* begin GIVEN RECORDS *

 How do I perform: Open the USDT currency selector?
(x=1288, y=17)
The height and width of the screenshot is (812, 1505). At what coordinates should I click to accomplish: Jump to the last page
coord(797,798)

* end GIVEN RECORDS *
* begin GIVEN RECORDS *

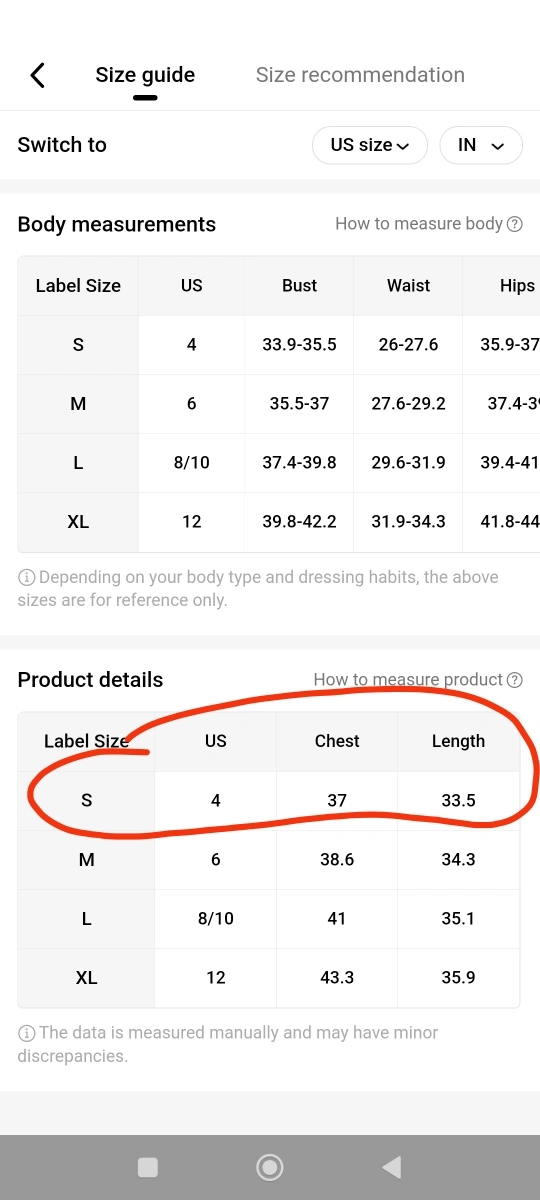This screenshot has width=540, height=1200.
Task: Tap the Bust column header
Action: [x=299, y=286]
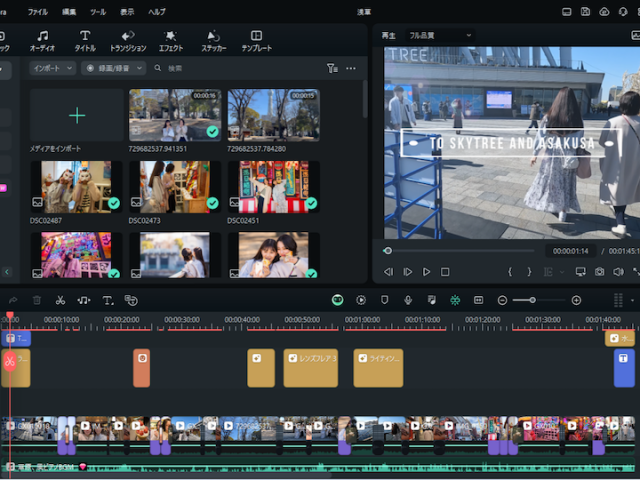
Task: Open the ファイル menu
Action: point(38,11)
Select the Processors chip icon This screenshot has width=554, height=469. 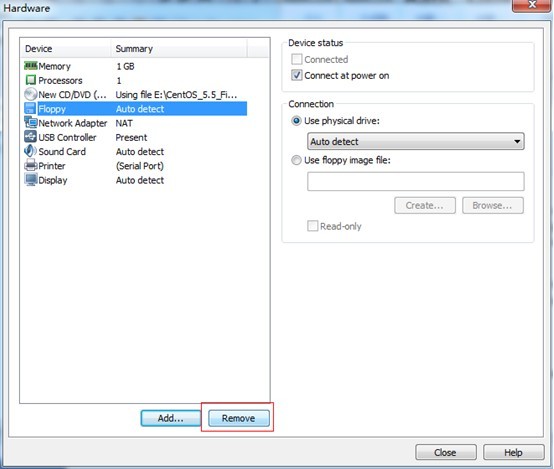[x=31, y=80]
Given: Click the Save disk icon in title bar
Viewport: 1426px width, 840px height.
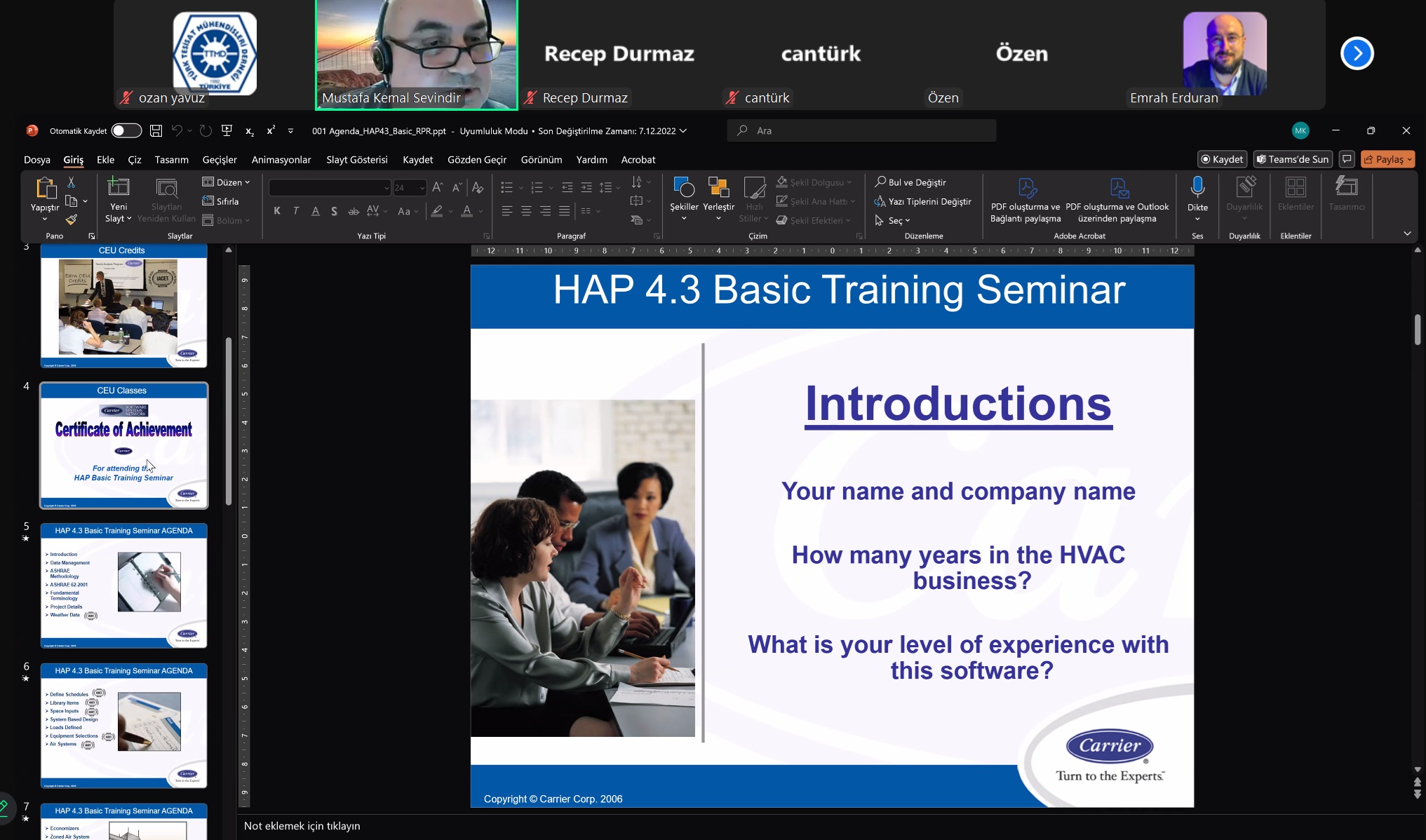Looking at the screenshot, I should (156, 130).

* end GIVEN RECORDS *

### SET PROBLEM:
Edit the records that start at the line containing "How do I perform: Open" and end at the line containing "coord(797,798)". Change "currency selector" to "currency dropdown", keep everything else the same, and return only those lines.

### EXERCISE RESULT:
 How do I perform: Open the USDT currency dropdown?
(x=1288, y=17)
The height and width of the screenshot is (812, 1505). At what coordinates should I click to accomplish: Jump to the last page
coord(797,798)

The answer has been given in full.